Il loro stile è solido, veloce e oscuro, in un mix di influenze che vanno dal trash al progressive più epico, toccando qua e là momenti più melodici, ma sempre accompagnati da un bel growl possente. “Cycle of Suffering” rispecchia in pieno questa descrizione: 12 canzoni per 50 minuti di metalcore ben strutturato, tecnico e incazzato. Partendo da ‘Empty Prohpets’, passando per il singolo ‘I Sever’ e arrivando all’ultima, più melodica ‘Abandon’, questo disco scorre veloce e senza intoppi, dimostrando tutta l’esperienza di una band che è sulla scena da vent’anni, sa esattamente cosa vuole e come ottenerlo.

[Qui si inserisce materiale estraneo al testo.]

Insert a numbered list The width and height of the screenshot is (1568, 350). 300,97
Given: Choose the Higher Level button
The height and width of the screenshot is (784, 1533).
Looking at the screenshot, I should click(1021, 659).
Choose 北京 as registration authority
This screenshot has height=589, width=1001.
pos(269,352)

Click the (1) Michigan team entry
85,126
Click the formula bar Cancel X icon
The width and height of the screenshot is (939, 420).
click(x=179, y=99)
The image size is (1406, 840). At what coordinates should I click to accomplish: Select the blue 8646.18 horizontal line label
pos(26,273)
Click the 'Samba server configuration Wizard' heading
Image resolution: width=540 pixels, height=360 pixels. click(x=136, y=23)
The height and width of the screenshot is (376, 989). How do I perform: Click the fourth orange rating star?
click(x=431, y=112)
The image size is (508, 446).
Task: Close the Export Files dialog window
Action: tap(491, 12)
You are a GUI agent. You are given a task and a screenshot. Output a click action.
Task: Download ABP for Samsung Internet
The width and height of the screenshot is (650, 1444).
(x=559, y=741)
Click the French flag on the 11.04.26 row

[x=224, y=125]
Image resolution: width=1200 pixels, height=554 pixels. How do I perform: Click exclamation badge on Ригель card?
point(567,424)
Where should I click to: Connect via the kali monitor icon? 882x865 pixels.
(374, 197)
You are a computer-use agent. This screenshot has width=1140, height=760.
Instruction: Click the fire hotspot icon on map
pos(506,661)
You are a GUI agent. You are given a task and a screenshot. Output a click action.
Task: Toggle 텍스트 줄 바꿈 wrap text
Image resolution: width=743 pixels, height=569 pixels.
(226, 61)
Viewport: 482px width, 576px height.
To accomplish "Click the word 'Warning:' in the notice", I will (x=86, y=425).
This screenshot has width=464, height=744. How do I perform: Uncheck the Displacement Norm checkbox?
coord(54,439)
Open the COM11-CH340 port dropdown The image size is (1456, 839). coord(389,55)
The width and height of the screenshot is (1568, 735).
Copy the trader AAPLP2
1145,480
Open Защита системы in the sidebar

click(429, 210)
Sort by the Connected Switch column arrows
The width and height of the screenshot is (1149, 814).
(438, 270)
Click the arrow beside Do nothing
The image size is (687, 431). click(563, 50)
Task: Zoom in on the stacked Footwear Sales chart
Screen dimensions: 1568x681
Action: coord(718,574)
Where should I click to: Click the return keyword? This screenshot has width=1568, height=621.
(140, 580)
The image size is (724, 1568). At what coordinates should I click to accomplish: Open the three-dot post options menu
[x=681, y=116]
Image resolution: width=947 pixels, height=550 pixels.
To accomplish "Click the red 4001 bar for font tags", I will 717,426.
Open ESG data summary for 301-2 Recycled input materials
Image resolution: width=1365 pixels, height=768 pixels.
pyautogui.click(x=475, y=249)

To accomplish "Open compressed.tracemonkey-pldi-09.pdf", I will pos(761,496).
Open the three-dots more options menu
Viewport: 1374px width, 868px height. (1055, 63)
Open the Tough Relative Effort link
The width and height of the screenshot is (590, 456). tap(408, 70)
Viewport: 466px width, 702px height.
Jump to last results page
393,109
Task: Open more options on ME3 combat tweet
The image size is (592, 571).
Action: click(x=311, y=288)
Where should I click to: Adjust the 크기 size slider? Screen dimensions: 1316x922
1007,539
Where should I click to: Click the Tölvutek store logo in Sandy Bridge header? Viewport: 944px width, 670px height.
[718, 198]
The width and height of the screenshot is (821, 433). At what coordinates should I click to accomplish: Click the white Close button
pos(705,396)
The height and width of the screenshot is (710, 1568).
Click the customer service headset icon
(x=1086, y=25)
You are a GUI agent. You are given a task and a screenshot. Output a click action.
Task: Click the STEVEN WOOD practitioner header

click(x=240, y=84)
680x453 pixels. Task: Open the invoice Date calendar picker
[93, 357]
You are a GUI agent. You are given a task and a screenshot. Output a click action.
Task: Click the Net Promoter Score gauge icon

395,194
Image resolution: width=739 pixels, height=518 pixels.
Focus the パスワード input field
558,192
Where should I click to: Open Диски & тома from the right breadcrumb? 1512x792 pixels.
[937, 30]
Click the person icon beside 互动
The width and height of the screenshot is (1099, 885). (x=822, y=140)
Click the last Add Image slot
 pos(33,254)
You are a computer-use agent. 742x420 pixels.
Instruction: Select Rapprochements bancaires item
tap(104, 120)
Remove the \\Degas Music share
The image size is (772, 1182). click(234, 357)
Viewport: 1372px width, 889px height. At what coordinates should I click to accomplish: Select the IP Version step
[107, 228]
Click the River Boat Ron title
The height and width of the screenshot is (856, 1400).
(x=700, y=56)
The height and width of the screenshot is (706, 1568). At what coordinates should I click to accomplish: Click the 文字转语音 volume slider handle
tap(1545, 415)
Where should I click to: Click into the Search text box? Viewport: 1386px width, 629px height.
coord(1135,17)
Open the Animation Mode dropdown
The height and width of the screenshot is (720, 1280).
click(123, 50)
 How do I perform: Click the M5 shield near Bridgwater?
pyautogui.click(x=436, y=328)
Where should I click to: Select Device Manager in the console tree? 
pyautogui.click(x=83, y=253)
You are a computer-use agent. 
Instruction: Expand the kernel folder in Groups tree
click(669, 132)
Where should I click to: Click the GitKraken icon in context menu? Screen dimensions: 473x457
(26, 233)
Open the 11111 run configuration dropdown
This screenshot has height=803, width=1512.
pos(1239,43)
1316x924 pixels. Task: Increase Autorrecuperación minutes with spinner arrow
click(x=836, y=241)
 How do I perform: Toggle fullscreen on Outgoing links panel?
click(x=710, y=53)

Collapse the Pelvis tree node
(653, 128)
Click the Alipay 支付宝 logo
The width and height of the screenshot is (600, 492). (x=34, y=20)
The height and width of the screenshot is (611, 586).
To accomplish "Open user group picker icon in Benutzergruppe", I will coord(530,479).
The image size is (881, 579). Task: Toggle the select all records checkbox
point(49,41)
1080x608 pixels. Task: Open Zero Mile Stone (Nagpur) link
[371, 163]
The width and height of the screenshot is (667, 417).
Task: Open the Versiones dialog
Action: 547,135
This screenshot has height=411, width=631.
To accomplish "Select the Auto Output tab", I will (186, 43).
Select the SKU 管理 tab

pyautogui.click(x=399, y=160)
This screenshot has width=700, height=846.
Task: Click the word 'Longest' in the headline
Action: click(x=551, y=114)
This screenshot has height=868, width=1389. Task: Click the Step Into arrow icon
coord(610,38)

Ma nonostante tutta questa perfezione tecnica e stilistica, c’è un ma. Durante l’ascolto, io che scrivo non mi ero accorta che il disco era finito e Spotify continuava a propormi canzoni di gruppi dello stesso universo; per più di mezzo’ora ho creduto di ascoltare i Sylosis e invece era altro. Ora, ci sono due prospettive sull’accaduto, entrambe valide. Prima: questo è uno di quei gruppi che ha fatto scuola, forgiando un genere e ispirando molti altri a venire; e questo è indubbio. Seconda prospettiva: “Cycle of Suffering” è un album sì perfetto per i fan del metalcore, godibile e che rispetta tutti i canoni; ma questo rispettare i canoni lo limita in qualche modo, rendendolo molto simile a molti altri, senza emergere in modo distintivo.
Quale dei due punti di vista sia il più vero, lo sceglie chi ascolta.